AIM OF THE EXERCISE »
Please copy the data below word for word, from its first line up to and including the line that contains "[x=993, y=185]".
───── GIVEN DATA
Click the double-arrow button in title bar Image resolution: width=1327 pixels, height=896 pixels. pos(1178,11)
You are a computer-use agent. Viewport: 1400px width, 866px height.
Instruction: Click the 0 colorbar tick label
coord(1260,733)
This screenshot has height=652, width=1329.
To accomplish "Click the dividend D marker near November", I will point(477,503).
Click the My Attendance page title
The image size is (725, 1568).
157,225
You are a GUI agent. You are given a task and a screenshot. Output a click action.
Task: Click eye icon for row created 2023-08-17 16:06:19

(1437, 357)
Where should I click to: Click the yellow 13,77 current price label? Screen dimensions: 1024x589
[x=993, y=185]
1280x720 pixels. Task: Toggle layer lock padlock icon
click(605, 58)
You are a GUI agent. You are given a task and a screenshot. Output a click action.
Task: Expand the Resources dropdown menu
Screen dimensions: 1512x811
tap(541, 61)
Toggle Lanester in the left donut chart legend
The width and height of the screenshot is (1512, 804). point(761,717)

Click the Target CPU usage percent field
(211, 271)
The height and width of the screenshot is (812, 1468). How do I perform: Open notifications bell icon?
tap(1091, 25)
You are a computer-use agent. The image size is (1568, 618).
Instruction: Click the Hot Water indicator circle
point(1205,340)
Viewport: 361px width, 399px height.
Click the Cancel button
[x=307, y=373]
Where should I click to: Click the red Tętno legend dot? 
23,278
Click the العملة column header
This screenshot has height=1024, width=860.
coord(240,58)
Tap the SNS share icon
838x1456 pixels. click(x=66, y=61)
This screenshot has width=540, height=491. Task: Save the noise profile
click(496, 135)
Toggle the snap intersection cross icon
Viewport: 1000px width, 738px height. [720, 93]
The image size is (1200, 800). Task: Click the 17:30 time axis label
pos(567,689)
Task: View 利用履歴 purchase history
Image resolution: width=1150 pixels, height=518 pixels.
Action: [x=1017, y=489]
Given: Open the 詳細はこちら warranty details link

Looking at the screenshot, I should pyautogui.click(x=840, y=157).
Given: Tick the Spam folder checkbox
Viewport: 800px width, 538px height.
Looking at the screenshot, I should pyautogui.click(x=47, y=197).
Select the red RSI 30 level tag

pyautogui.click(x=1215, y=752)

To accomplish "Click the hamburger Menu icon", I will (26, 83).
──────────
WORKED SOLUTION »
Click the double-arrow button in title bar Image resolution: width=1327 pixels, height=896 pixels. pos(1178,11)
You are a computer-use agent. Viewport: 1400px width, 866px height.
Instruction: Click the 0 colorbar tick label
coord(1260,733)
This screenshot has height=652, width=1329.
To accomplish "Click the dividend D marker near November", I will point(477,503).
Click the My Attendance page title
The image size is (725, 1568).
157,225
You are a GUI agent. You are given a task and a screenshot. Output a click action.
Task: Click eye icon for row created 2023-08-17 16:06:19

(1437, 357)
Where should I click to: Click the yellow 13,77 current price label? Screen dimensions: 1024x589
[x=993, y=185]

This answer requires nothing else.